» Exercise details
Return the entries verbatim and drop every picture.

Collected data
========
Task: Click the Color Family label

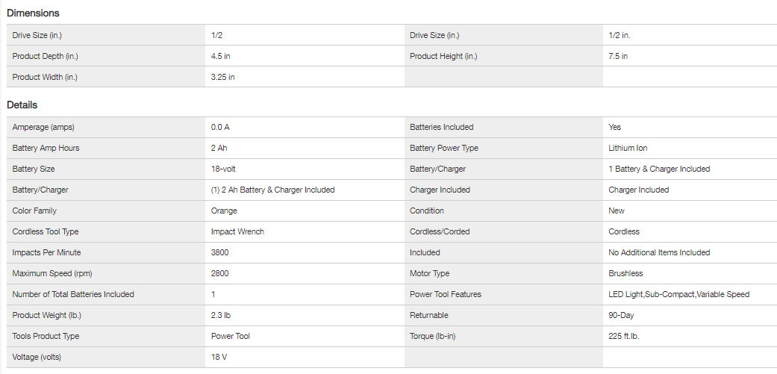Action: coord(34,211)
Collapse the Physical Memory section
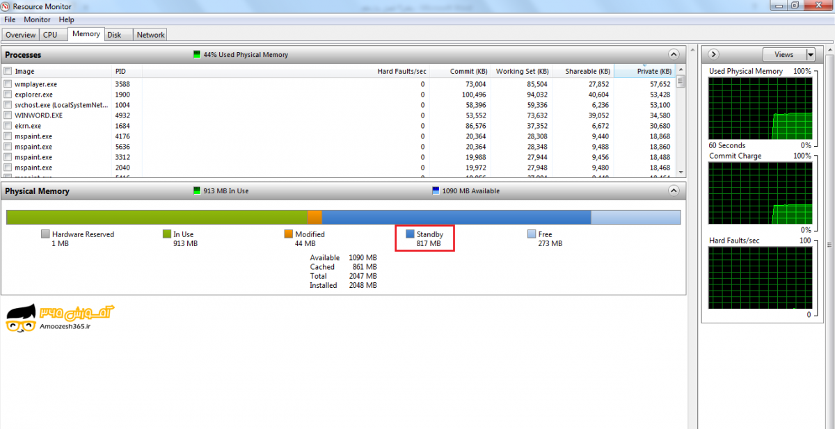 [x=673, y=191]
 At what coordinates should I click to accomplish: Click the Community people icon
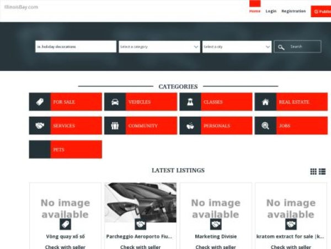point(115,126)
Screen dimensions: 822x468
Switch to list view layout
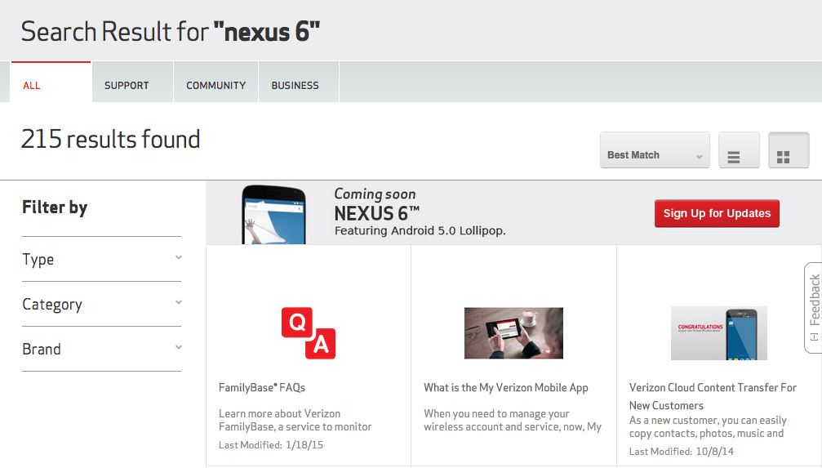pos(739,151)
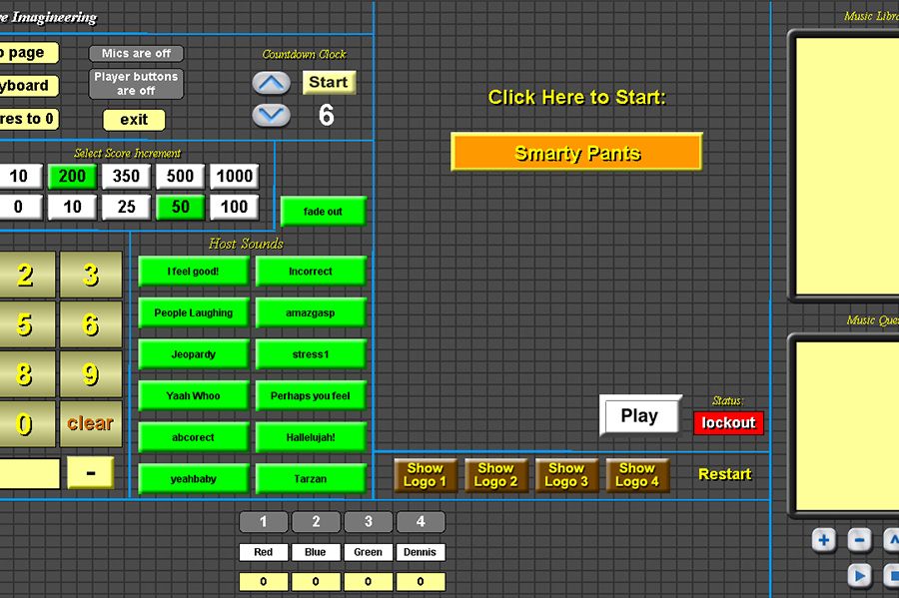Increase the countdown clock with up arrow

(x=271, y=83)
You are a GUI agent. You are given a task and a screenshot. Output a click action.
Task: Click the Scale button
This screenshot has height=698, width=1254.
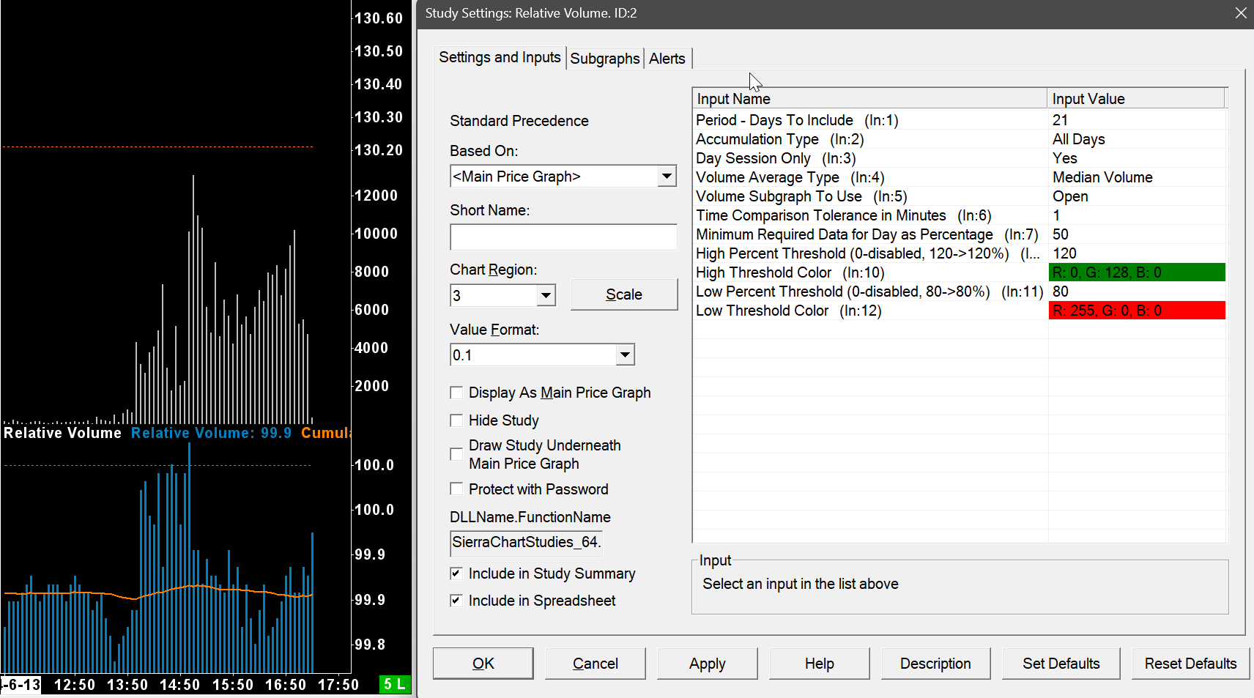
========
» The completed task
Task: Click the Color Family label

Action: coord(34,211)
Collapse the Physical Memory section
 [x=673, y=191]
 At what coordinates should I click to accomplish: Click the Community people icon
point(115,126)
Screen dimensions: 822x468
Switch to list view layout
pos(739,151)
Increase the countdown clock with up arrow

(x=271, y=83)
You are a GUI agent. You are given a task and a screenshot. Output a click action.
Task: Click the Scale button
This screenshot has height=698, width=1254.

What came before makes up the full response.